Культура нужна критику, пишущему о новых книгах, и вполне пристала беллетристу, но в приложении к повседневной жизни или политике она означает лишь мелочную придирчивость, склонность к эгоистическому самопопустительству и слабоволие. Культурный человек — самый жалкий из смертных. В педантичности и отсутствии житейской сметки ему нет равных. Он готов гнаться за любой химерой, тратить время на любую, самую непрактичную цель.

Когда все эти громогласные прагматики оглядывались вокруг в поисках человека, который наиболее ярко воплощает в себе недостатки, свойственные людям искусства, перед ними тут же представала очевидная мишень: поэт и критик Мэтью Арнолд, профессор поэзии в Оксфорде и автор нескольких тоненьких книжечек меланхолических стихов, одобрительно принятых интеллектуальной элитой. Мало того что Арнолд разгуливал по Лондону, опираясь на трость с серебряным набалдашником, он еще и разговаривал тихим писклявым голосом, носил чудные бачки, расчесывал волосы на прямой пробор, а что хуже всего — постоянно объявлял в газетных статьях и публичных лекциях, что искусство — одно из важнейших занятий в жизни. То была эпоха, когда люди впервые обрели возможность добраться из Лондона в Бирмингем за одно утро, а Британия снискала себе титул всемирной кузницы. Газета “Дейли телеграф”, рьяная защитница промышленности и монархии, негодовала. Ее журналисты окрестили Арнолда изысканным Иеремией, обличителем-обольстителем, они издевательски утверждали, будто Арнолд уговаривает британских тружеников “бросить работу и свои обязанности, чтобы декламировать стихи, петь баллады и читать эссе”.

2

Арнолд терпеливо сносил насмешки, пока в 1869 году не разразился книгой, где систематически изложил, зачем, на его взгляд, нужно искусство и какую важную роль играет оно в жизни — даже для поколения людей, при жизни которых появились складной зонтик и паровая машина.

“Культура и анархия” Арнолда начинается с перечисления упреков, высказываемых в адрес искусства. С точки зрения большинства, писал он, это не более чем “ароматическая мазь от людских горестей, религия, пропитанная духом рафинированного безделия, отвращающая своих приверженцев от борьбы со злом. Часто утверждают, что искусство непрактично, или — как более не обинуясь формулируют некоторые критики — это пустые бредни”.

Однако великое искусство, писал Арнолд, вовсе не пустые бредни, а способ разрешить самые болезненные вопросы человеческой жизни. Каким бы бесполезным ни представлялось искусство “молодым львам из ‘Дейли телеграф’”, оно способно явить нам несовершенство бытия и показать, как это несовершенство исправить.

━━━━━━━━

Как продолжится текст о Мэтью Арнолде и его защите искусства? Подхватите его сразу после последнего предложения.

━━━━━━━━

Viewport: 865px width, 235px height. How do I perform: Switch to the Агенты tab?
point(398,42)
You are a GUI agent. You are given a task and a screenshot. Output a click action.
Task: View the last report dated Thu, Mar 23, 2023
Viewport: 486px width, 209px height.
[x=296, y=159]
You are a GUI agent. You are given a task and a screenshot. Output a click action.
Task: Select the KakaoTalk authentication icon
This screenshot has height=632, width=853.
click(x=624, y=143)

━━━━━━━━

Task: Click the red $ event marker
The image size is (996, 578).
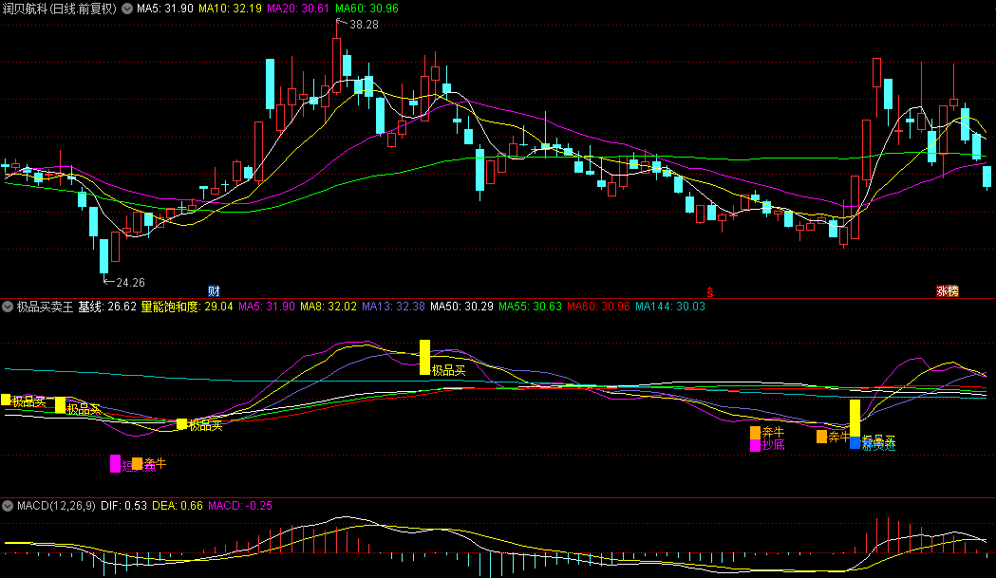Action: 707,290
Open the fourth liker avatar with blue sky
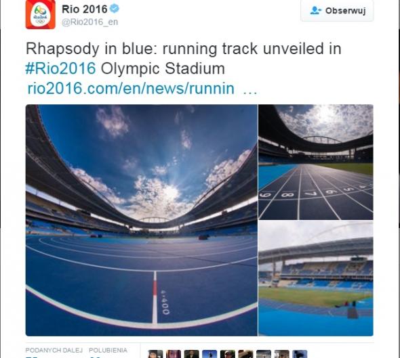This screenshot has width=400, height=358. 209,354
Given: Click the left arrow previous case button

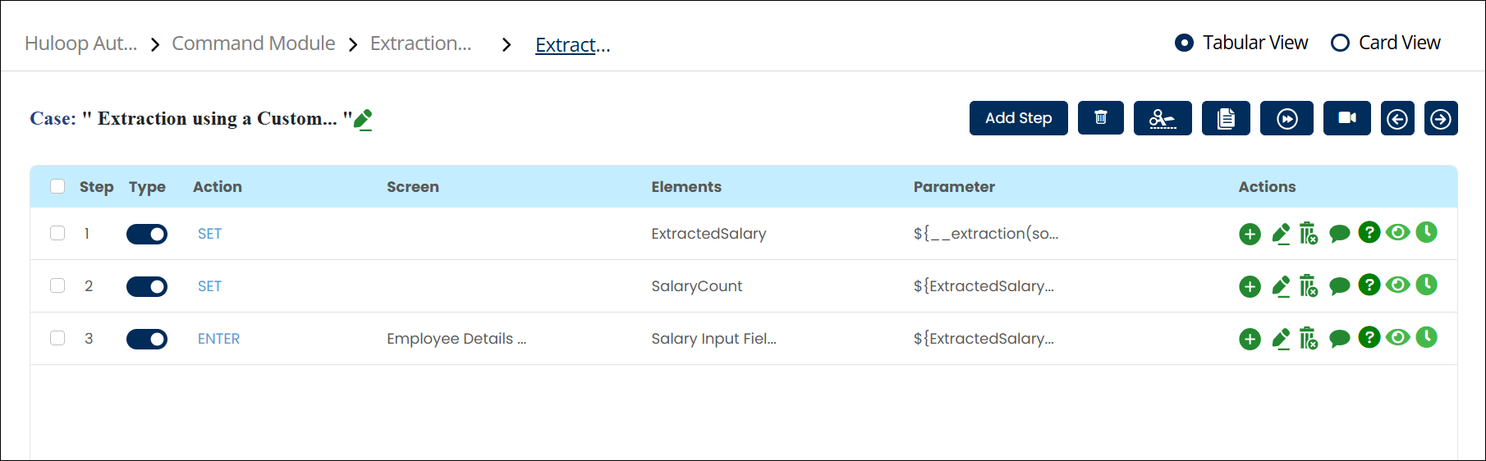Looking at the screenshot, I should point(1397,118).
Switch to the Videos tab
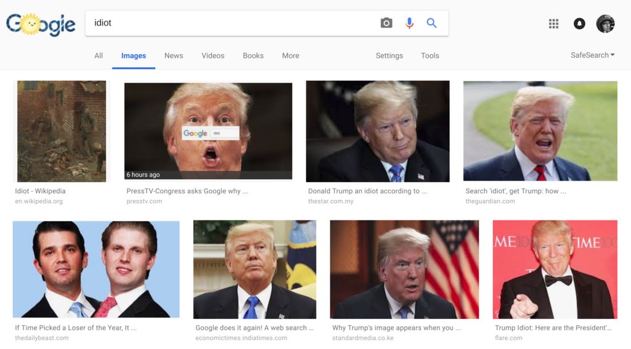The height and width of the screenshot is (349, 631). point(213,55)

━━━━━━━━

**ОТВЕТ К ЗАДАНИЮ:**
Возьмите творение любого великого художника, и вы увидите в нем прямо или косвенно выраженное “стремление исправить человеческое общество, развеять человеческие заблуждения, облегчить человеческие страдания”. Все великие художники, писал Арнолд, наделены “желанием сделать мир лучше и счастливее, чем он есть”. Пусть желания не всегда превращаются в политические действия, пусть сами художники не всегда осознают, чего хотят, в их произведениях все же непременно есть протест против положения вещей, а следовательно — попытка исправить наше мировосприятие, разбудить наши чувства, научить нас видеть красоту и понимать чужую боль, заставить плакать или смеяться над пороками общества.

Арнолд завершил свои доводы аргументом, на котором строится эта глава. Искусство, сказал Арнолд, есть “критика жизни”.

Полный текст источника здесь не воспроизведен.